Born September 7th, 1912 in Pueblo, Colorado, David Packard was the son of an attorney and a Pueblo high school teacher. A lanky standout athlete who once considered a career in basketball, Packard was pushed toward law school by his parents through his high school years, but enrolled at California's Stanford University as an engineering major. Working his way through school during the Depression, Packard took on a number of jobs, including a stint as a food service worker on campus. Packard's kitchen job introduced him to Stanford coed Lucile Salter, his future wife, while his engineering classes introduced him to William Hewlett, a doctor's son from California. Packard and Hewlett were taken under the wing of engineering professor Frederick Terman, who encouraged his star pupils in their projects and exploration of electronic device production.
Packard graduated Stanford, married his college sweetheart and relocated to Schenectady New York and a junior management position at General Electric. When Terman was able to provide his former students fellowships to pursue masters degrees at Stanford, Packard and Hewlett returned to the university in the mid 1930s. Packard pursued his degree while working within the university, his wife Lucile taking employment as a secretary in the registrar's office to help pay rental on a modest home in nearby Palo Alto. The Packards occupied half of a house on Addison Avenue, extending use of a bachelor's quarters to William Hewlett, and converting their single-bay garage to a workshop.
Packard and Hewlett both earned their masters degrees in 1938, and with the moral and financial support of Terman, launched their business partnership on New Year's Day 1939. While a coin toss made Bill Hewlett the first named partner in their venture, Helwett-Packard Co., David Packard was the pair's management leader. With a total of $538 in start-up capital, the pair released their first product, a sound oscillator Packard named the HP200B, lending the impression that the device was one of many produced by a larger company.
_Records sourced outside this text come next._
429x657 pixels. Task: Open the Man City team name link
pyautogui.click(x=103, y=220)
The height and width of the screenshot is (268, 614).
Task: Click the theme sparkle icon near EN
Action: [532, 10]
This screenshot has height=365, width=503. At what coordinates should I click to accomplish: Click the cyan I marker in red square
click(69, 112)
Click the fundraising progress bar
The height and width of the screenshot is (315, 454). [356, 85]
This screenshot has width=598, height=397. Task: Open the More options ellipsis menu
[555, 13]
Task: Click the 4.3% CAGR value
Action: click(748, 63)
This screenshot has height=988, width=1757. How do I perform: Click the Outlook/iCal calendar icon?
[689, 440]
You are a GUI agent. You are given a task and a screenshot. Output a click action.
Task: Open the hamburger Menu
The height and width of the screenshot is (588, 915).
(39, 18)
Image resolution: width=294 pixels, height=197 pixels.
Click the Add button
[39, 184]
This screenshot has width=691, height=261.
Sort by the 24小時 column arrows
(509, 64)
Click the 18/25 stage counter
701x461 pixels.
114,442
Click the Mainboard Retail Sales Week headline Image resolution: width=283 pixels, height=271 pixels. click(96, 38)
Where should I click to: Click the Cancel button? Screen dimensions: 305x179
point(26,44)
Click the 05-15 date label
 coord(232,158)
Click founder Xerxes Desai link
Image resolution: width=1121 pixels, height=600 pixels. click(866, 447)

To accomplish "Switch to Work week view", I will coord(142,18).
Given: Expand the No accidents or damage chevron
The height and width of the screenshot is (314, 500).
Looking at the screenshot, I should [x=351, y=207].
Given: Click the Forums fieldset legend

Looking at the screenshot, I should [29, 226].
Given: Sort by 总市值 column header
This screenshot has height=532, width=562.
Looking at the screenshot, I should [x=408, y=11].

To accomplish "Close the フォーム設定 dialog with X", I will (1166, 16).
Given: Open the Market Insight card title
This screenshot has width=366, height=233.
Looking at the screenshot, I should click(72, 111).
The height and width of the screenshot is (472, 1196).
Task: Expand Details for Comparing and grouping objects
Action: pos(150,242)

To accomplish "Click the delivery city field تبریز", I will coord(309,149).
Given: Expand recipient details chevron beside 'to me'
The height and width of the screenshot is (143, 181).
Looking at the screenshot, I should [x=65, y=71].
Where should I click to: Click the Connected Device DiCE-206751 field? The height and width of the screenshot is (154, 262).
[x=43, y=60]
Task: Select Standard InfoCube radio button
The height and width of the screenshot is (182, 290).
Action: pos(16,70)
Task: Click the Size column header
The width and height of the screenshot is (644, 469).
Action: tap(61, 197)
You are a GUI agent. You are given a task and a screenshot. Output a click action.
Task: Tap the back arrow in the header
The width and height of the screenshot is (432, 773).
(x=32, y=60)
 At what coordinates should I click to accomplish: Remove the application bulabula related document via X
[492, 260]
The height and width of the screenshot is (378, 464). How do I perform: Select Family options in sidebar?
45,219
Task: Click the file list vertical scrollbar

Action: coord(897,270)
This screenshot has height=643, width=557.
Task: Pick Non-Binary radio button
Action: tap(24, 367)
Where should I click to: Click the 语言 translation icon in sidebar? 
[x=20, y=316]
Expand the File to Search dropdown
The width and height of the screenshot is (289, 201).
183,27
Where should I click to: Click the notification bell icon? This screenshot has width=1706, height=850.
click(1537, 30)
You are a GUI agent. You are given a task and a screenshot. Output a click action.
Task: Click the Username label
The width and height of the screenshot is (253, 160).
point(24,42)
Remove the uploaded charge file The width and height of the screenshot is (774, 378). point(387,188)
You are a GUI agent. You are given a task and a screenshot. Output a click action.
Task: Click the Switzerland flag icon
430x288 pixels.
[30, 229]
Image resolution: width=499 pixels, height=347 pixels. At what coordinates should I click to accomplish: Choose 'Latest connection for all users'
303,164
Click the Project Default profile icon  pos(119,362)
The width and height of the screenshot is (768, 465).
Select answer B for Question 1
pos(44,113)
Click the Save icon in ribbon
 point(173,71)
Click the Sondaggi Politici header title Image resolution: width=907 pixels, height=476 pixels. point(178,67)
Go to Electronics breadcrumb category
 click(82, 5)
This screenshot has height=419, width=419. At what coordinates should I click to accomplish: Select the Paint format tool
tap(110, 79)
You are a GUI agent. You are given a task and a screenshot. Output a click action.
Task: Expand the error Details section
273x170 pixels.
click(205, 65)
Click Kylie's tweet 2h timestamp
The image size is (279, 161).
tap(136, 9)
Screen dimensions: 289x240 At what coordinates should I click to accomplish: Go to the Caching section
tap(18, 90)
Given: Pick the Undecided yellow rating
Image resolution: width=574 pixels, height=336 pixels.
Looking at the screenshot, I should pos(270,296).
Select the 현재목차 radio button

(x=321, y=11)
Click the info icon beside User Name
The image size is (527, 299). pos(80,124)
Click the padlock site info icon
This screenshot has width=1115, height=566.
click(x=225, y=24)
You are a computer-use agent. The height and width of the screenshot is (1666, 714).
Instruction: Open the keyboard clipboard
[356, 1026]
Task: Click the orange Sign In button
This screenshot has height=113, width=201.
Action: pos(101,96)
Packard secured their first order- 8 of the HP200Bs at $72 a piece- commissioned by the Walt Disney Studios for use in completing the soundtrack to the Disney masterpiece "Fantasia".
Packard managed the fledgling electronics company from its first days in the garage workshop of Addison Avenue through its rise as the hub of the Silicon Valley electronics and computer industry. While Hewlett's career as a device developer and inventor was interrupted by military service during World War II and concultancy to the US agency monitoring industry in Japan, David Packard stood the helm at HP, a major supplier of devices and components for the American defense industry. By 1948, Packard's company had grown from a 2-man garage operation to a $1.5 million corporation with more than 1,000 employees.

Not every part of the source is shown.